Work order
Leaving out the pictures, write out exactly each line from the line with "This screenshot has width=2194, height=1498." through the close of the listing below.

____ Records provided

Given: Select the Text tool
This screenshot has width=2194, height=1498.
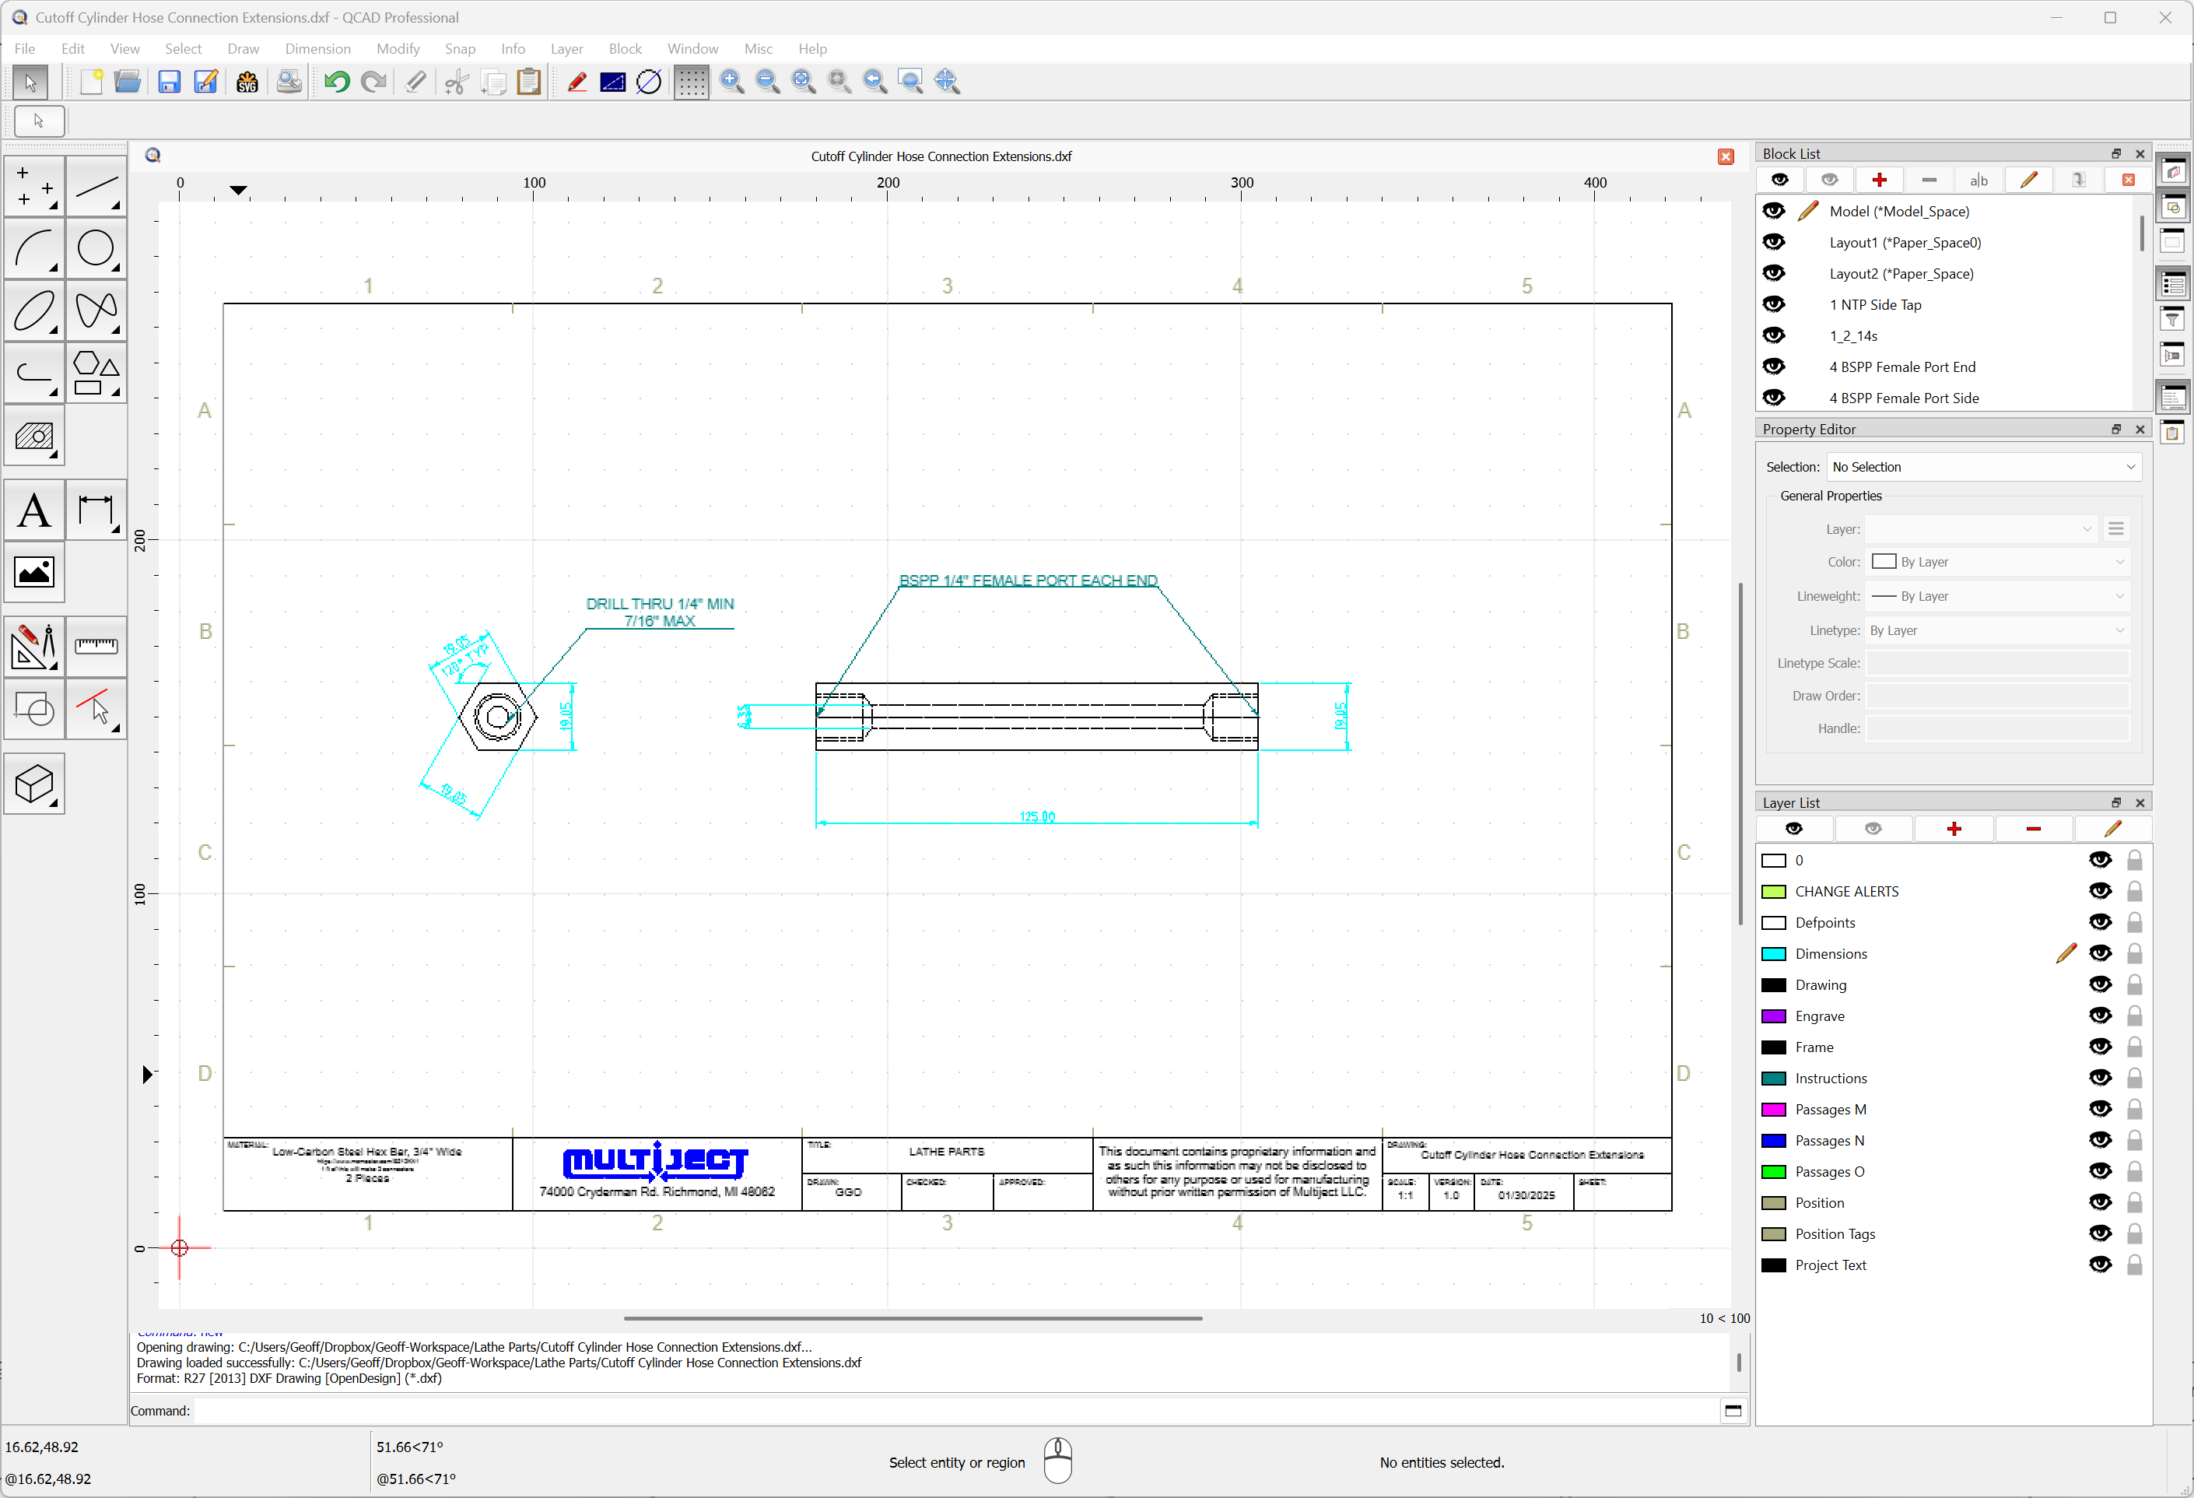Looking at the screenshot, I should pos(35,511).
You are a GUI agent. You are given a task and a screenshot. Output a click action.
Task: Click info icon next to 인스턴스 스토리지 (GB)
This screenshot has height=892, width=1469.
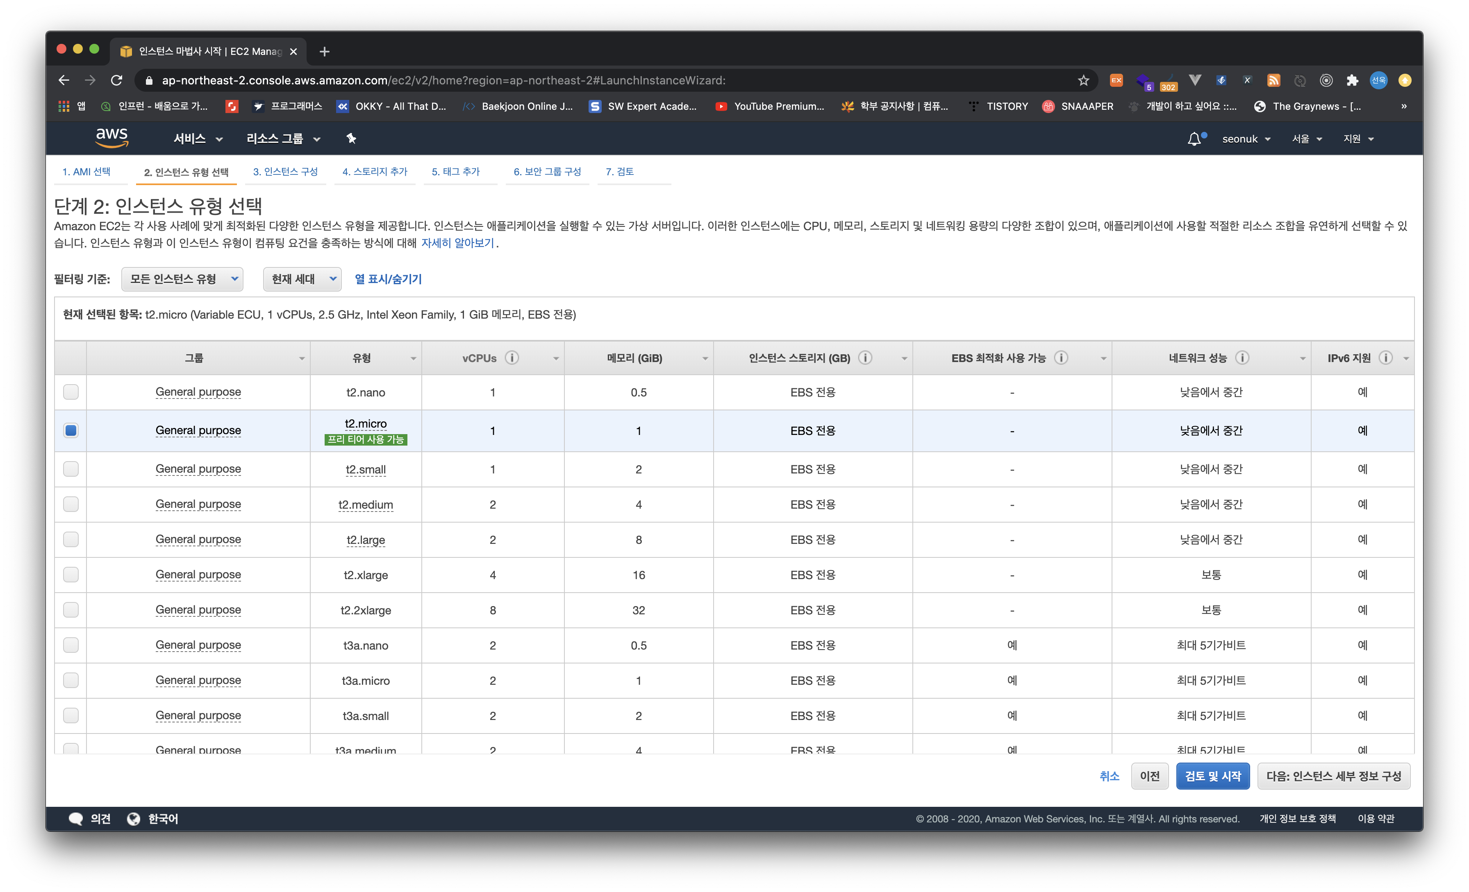coord(865,358)
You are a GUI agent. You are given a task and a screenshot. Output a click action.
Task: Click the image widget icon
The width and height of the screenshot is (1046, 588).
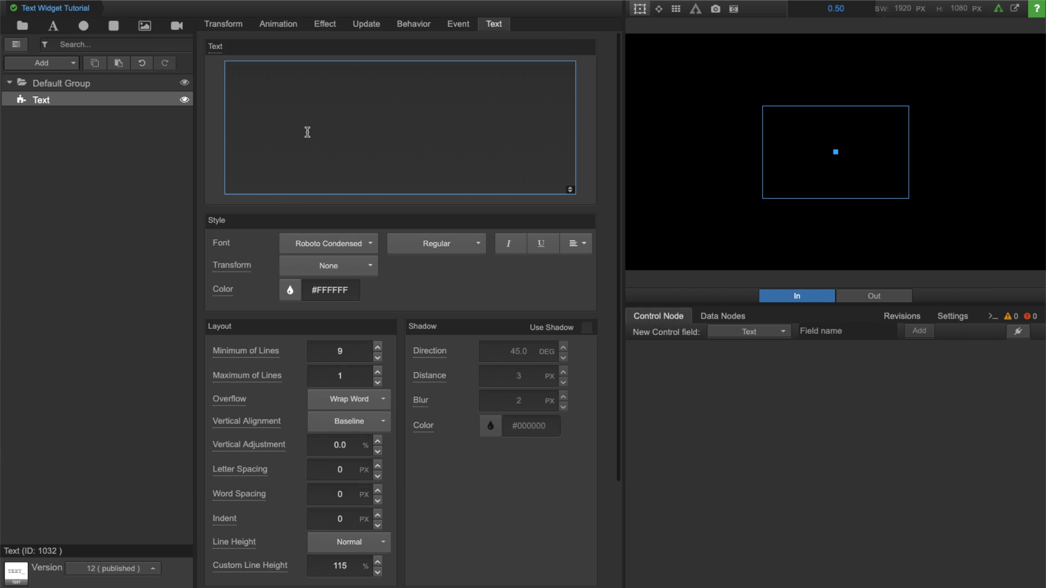[144, 26]
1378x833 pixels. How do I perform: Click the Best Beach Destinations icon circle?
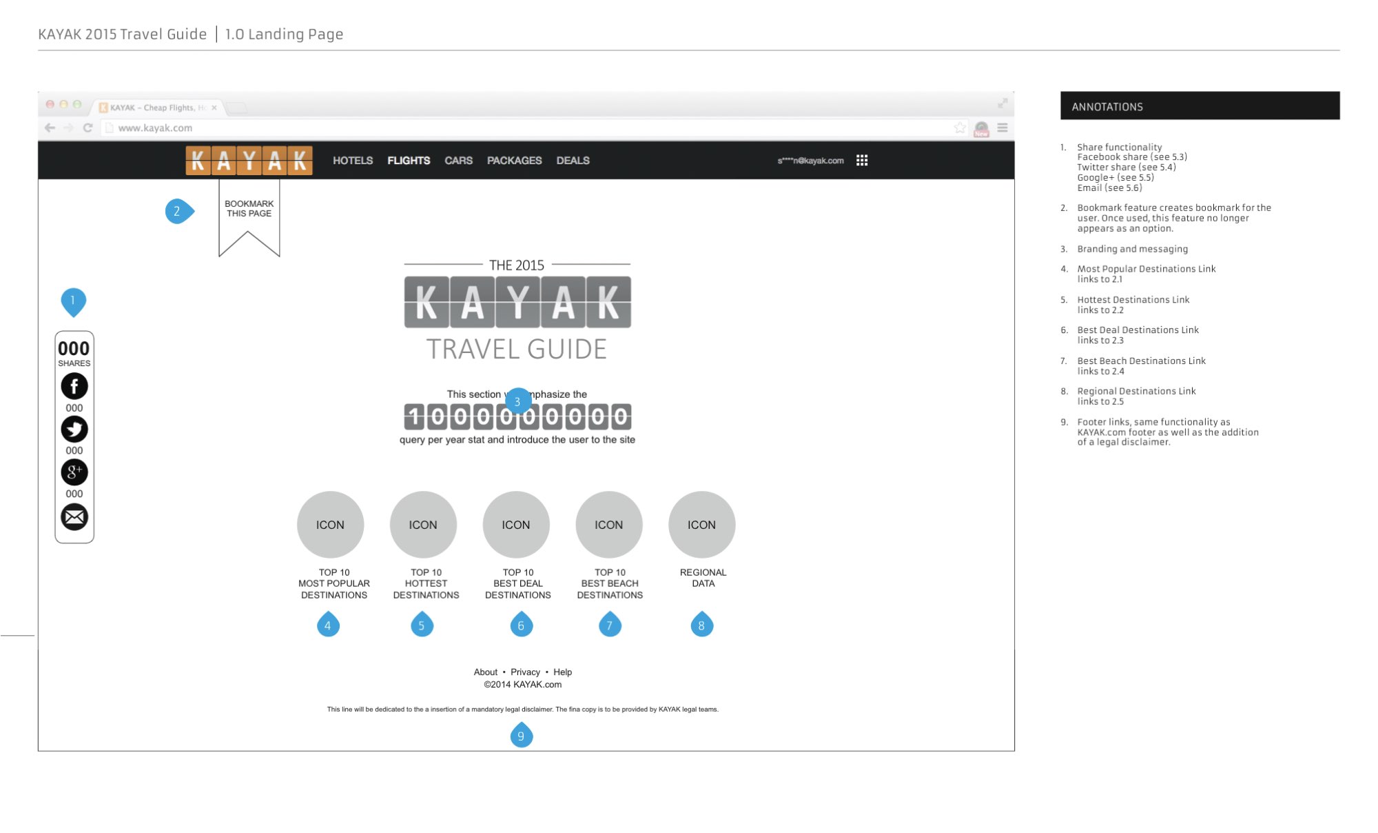click(608, 525)
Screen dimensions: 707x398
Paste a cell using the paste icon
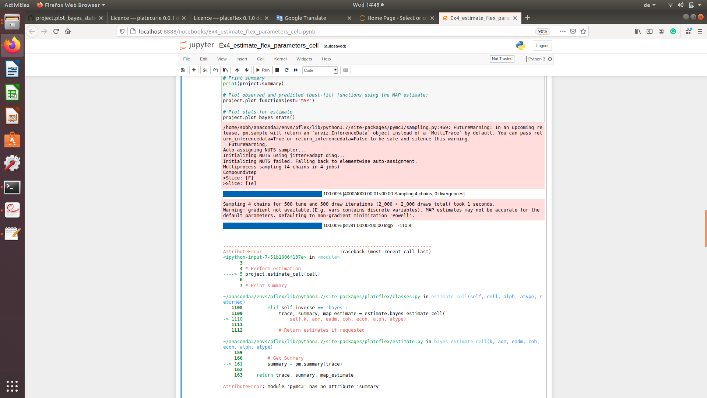(x=225, y=70)
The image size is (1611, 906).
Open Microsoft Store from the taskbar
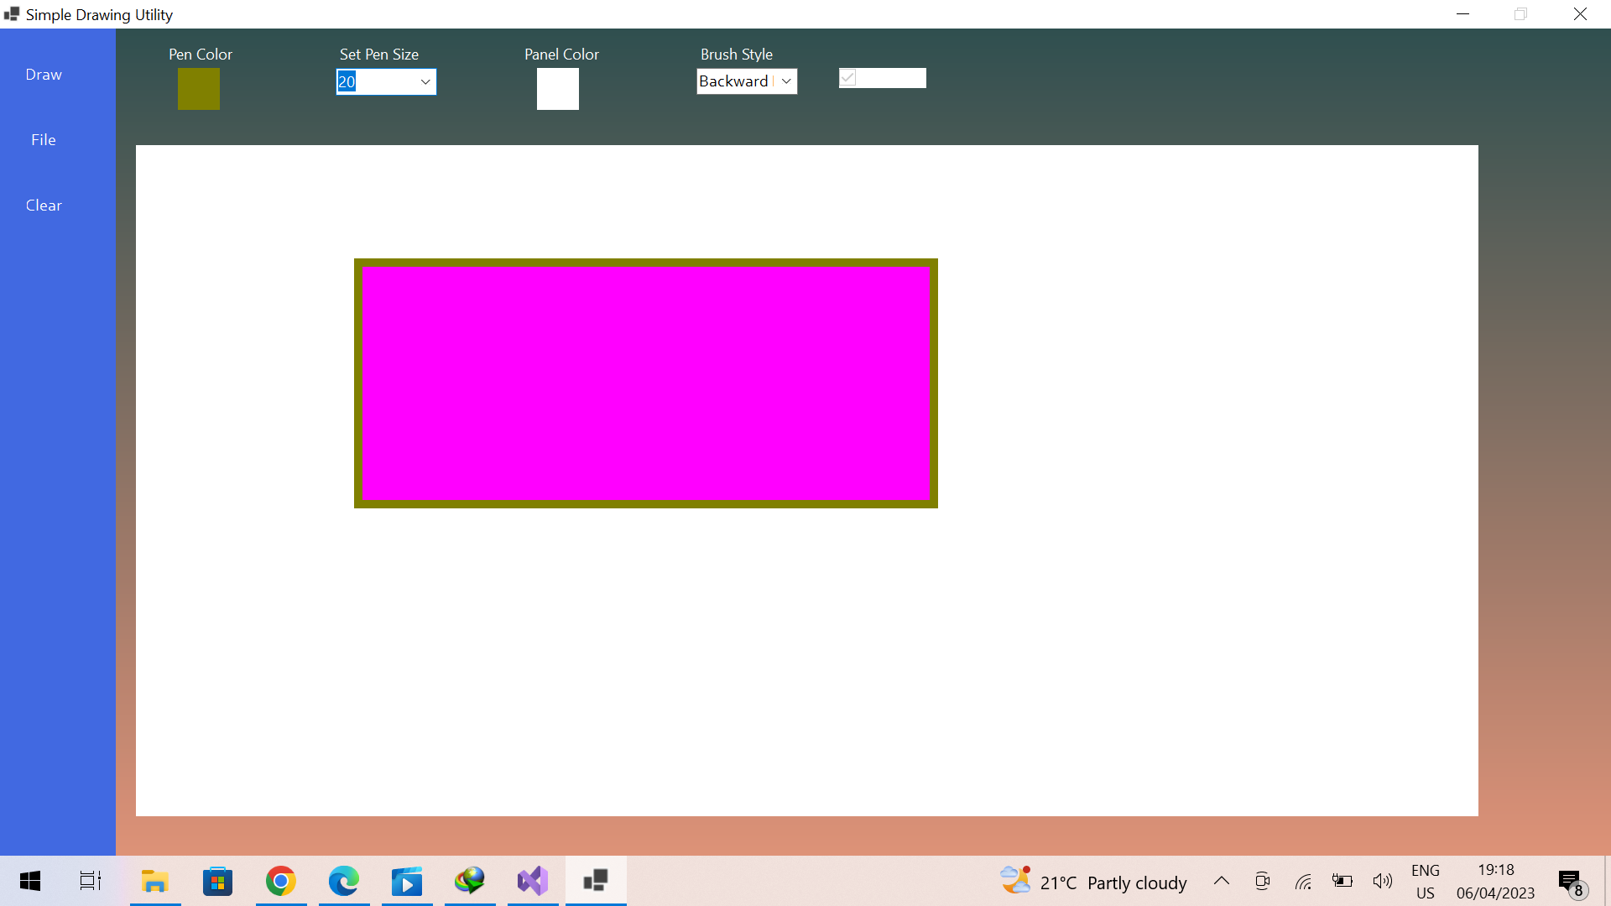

________

Answer to this problem
This screenshot has width=2194, height=1498.
Looking at the screenshot, I should pos(35,511).
You are a GUI agent. You are given a task and a screenshot. Output a click action.
Task: Click info icon next to 인스턴스 스토리지 (GB)
This screenshot has height=892, width=1469.
coord(865,358)
You are a GUI agent. You are given a task and a screenshot. Output a click action.
Task: Click the image widget icon
The width and height of the screenshot is (1046, 588).
[144, 26]
1378x833 pixels. How do I perform: Click the Best Beach Destinations icon circle?
click(608, 525)
Screen dimensions: 707x398
Paste a cell using the paste icon
(x=225, y=70)
The image size is (1611, 906).
Open Microsoft Store from the taskbar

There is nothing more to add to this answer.